I'm not at all familiar with Gimp. Adobe PhotoShop Elements may give you these features. I couldn't say for sure. Cost for Elements is @$89.

I think that you can download a free 30day trial copy of Elements from the Adobe website.

Greg


----------



## TellicoTurning (Jan 30, 2009)

ROB

I'm not that great of a photographer myself, and I prefer to work with a white background when I can so that if I get it right, the pen will appear to just float in the shot... I like the second picture better, but think the background could be eliminated if you can set your white balance a little more.  Also if you are using incandescent lights, chances are they are more yellow in color and will add that tinge to your picture.  -- and I would remove the props in the picture.. I think they really take away from a nice pen.

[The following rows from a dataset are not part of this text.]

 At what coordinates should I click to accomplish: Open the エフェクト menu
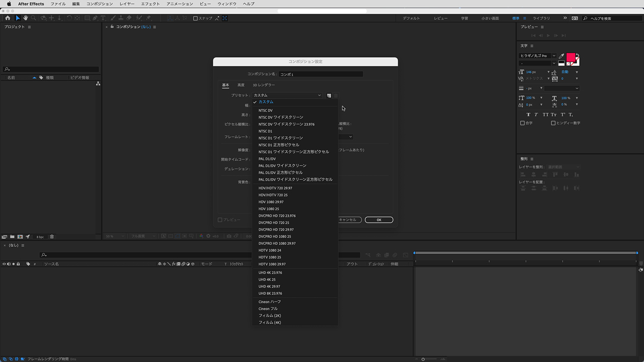click(x=150, y=4)
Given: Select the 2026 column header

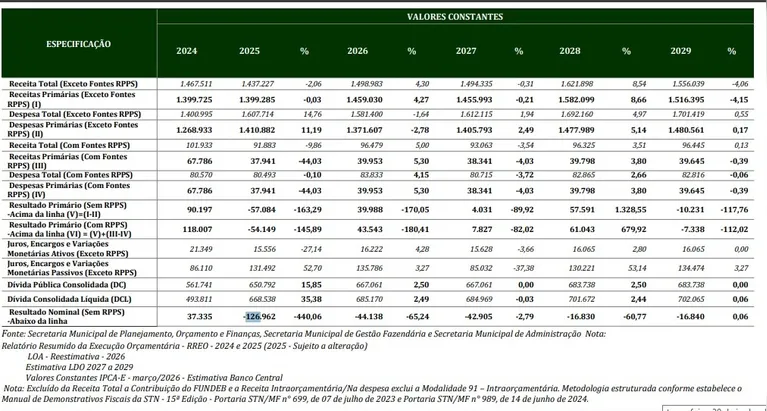Looking at the screenshot, I should click(358, 51).
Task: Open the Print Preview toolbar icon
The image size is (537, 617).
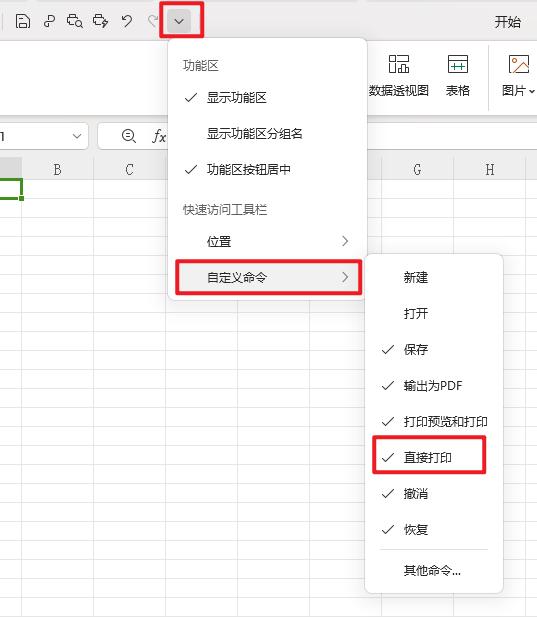Action: [x=75, y=21]
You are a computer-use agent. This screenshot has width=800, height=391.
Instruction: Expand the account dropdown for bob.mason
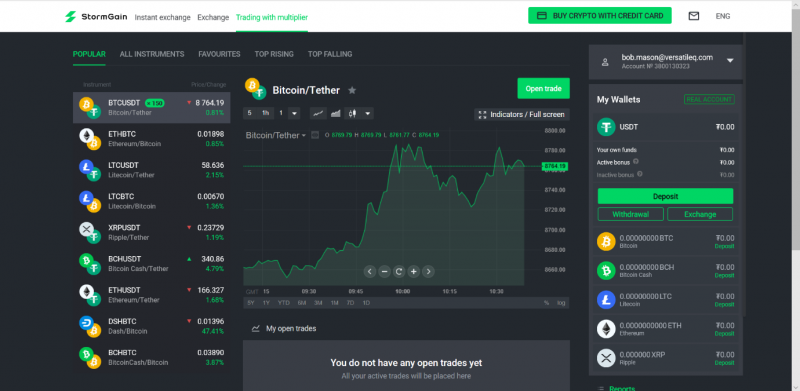(730, 60)
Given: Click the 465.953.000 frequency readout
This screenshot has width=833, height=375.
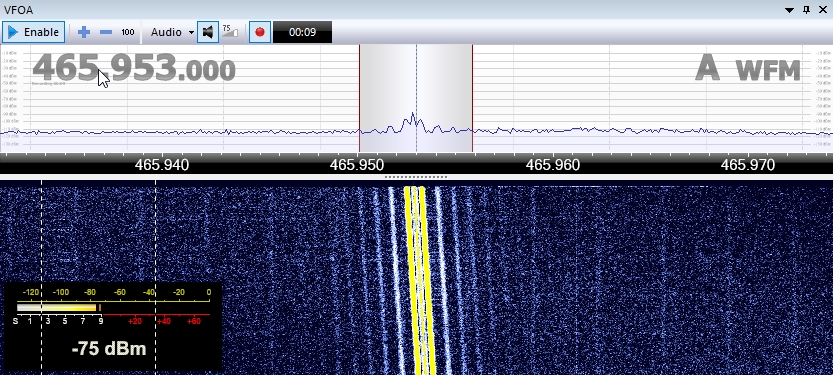Looking at the screenshot, I should pyautogui.click(x=134, y=68).
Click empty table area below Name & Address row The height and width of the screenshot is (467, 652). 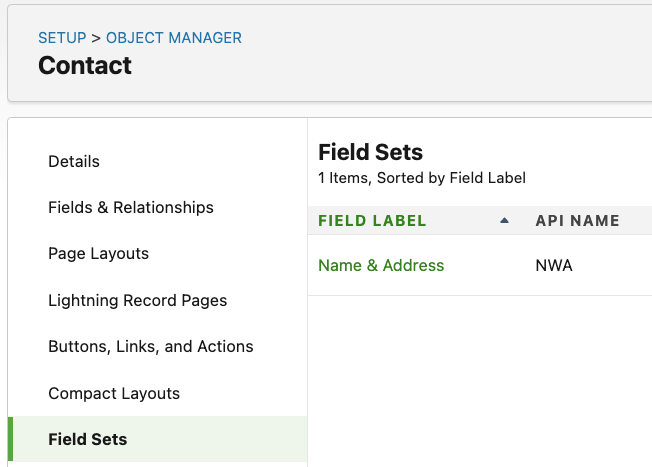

Keep in mind there are lots and lots of better photographers here than me and my comments are my preferences only... not necessarily all that correct for your purposes.


----------



## hstudio (Jan 31, 2009)

Rob.......I just found a tutorial which includes the curves feature that I was referring to. This tutorial features GIMP as the software.

http://www.nealaddy.org/node/16


----------



## bitshird (Jan 31, 2009)

Rudy Vey said:


> The first picture is too red, the second seems right in color. The grey back ground is grey. One more tip, you should turn the clip away from the front, one can see your camera's mirror image.

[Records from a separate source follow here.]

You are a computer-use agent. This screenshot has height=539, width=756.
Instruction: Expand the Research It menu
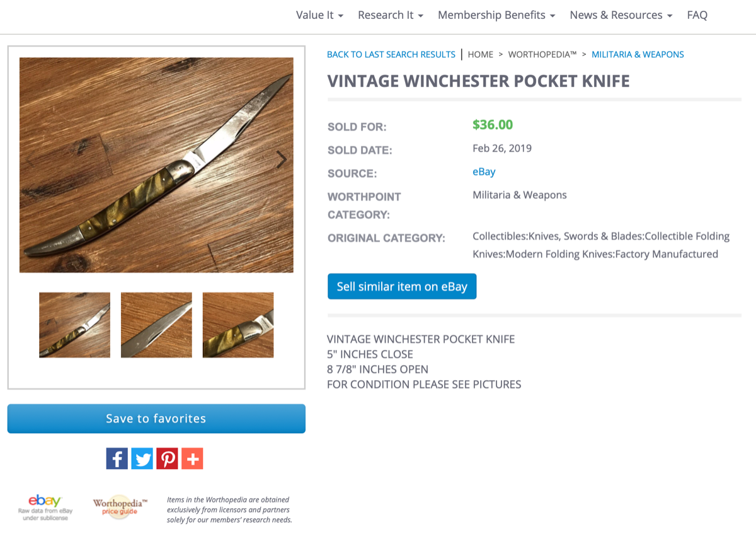[391, 15]
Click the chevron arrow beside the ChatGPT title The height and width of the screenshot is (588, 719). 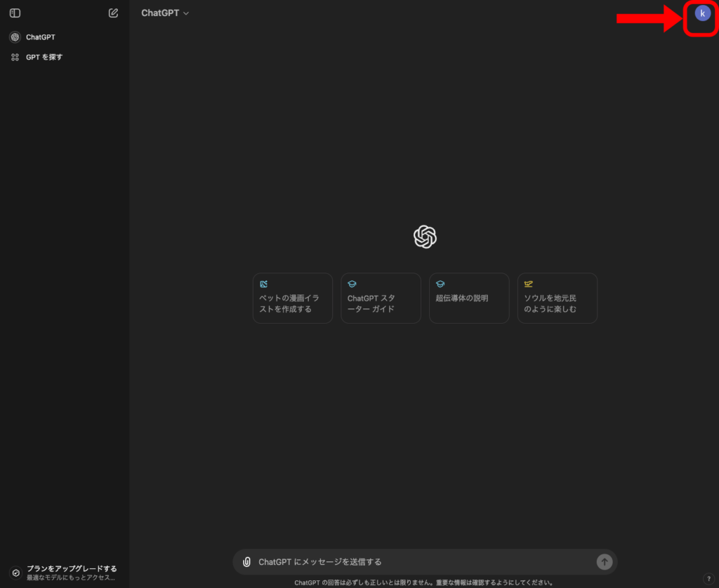(186, 13)
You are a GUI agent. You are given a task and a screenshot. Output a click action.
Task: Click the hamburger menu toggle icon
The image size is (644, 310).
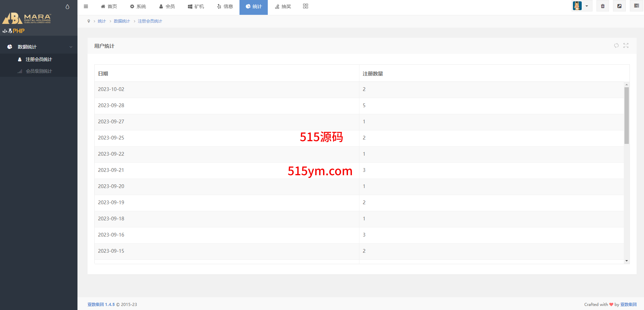tap(86, 6)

Rudy on a pen with that much bright work, it would almost be impossible not to see the camera unless the camera lens was through a hole and then you would see what ever the material was  the lens was pointing through..

Rod, I think the second one is closer to real colors, but it looks like your depth of field is shallow, you can see the grain of the fabric on the left side of the picture but it isn't as pronounced on the right below the finial, if you could get brighter bulbs in the side lamps that might help, by giving a tighter F stop, that's what made the difference in the second picture, I'd say if you could either shoot at a slower shutter speed or get more light through the sides, you'd have it. but don't judge my comments by my pictures, I don't have much to work with for lighting or a box, thank god and social security for my Nikon 5700.


----------